— ВЫБРАННЫЙ ОТРЫВОК —
......

В 1814 году Жуковский задумал большую поэму в Сказочно-богатырском роде — «Владимир». Замысел этот занимал: Жуковского в течение двух лет, но осуществлен не был. В послании 1814 года «К Воейкову» Жуковский набросал как бы либретто будущей поэмы; оно справедливо рассматривается в качестве одного из исходных пунктов «Руслана и Людмилы».[28] В поэме Пушкина нашел продолжение намеченный Жуковским принцип сочетания народно-фантастического элемента, шутливости и изящества. Необыкновенно близки к «Руслану и Людмиле» такие, например, стихи:
Я вижу древни чудеса:
Вот наше солнышко-краса,
Владимир-князь с богатырями,
Вот Днепр кипит между скалами,
Вот златоверхий Киев-град…
…Там бьется с бабою-ягой,
Там из ручья с живой водой…
Кувшином черпает златым;
…То вранов раздается рокот;
То слышится русалки хохот;
То вдруг из-за седого пня
Выходит леший козлоногий;
И вдруг стоят пред ним чертоги,
Как будто слиты из огня…
Отзвук этих стихов находим не только в самом тексте поэмы Пушкина, но и в написанном позднее «прологе» («Там ступа с Бабою-Ягой» и т. д.). Прочитав «Руслана и Людмилу», Жуковский подарил Пушкину свой портрет с надписью: «Победителю-ученику от побежденного учителя».

......

— ИСХОДНЫЙ ФРАГМЕНТ —

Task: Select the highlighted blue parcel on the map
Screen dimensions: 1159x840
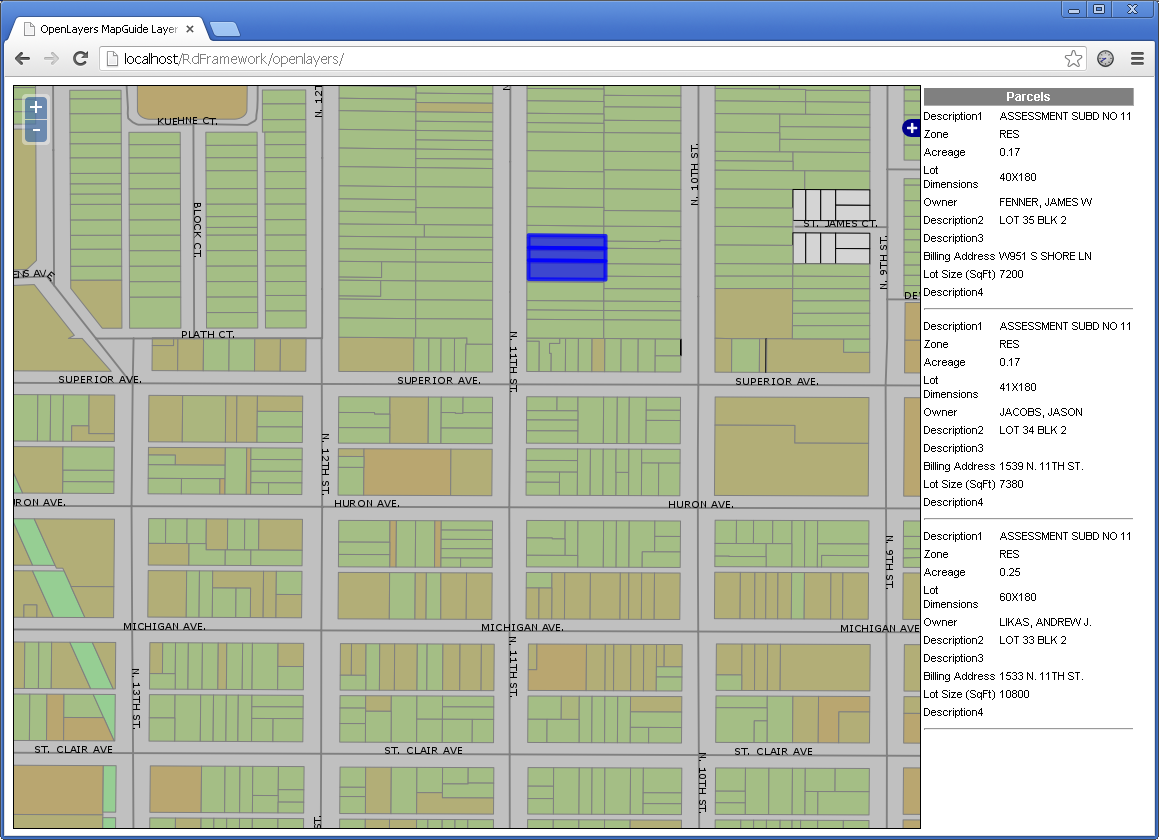Action: pyautogui.click(x=567, y=257)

......

— ОПИСАНИЕ ЗАДАНИЯ —
Перепишите слово в слово весь отрывок о поэме Жуковского «Владимир» и «Руслане и Людмиле». Строки здесь никакой роли не играют.

— ИТОГОВЫЙ РЕЗУЛЬТАТ —
В 1814 году Жуковский задумал большую поэму в Сказочно-богатырском роде — «Владимир». Замысел этот занимал: Жуковского в течение двух лет, но осуществлен не был. В послании 1814 года «К Воейкову» Жуковский набросал как бы либретто будущей поэмы; оно справедливо рассматривается в качестве одного из исходных пунктов «Руслана и Людмилы».[28] В поэме Пушкина нашел продолжение намеченный Жуковским принцип сочетания народно-фантастического элемента, шутливости и изящества. Необыкновенно близки к «Руслану и Людмиле» такие, например, стихи:
Я вижу древни чудеса:
Вот наше солнышко-краса,
Владимир-князь с богатырями,
Вот Днепр кипит между скалами,
Вот златоверхий Киев-град…
…Там бьется с бабою-ягой,
Там из ручья с живой водой…
Кувшином черпает златым;
…То вранов раздается рокот;
То слышится русалки хохот;
То вдруг из-за седого пня
Выходит леший козлоногий;
И вдруг стоят пред ним чертоги,
Как будто слиты из огня…
Отзвук этих стихов находим не только в самом тексте поэмы Пушкина, но и в написанном позднее «прологе» («Там ступа с Бабою-Ягой» и т. д.). Прочитав «Руслана и Людмилу», Жуковский подарил Пушкину свой портрет с надписью: «Победителю-ученику от побежденного учителя».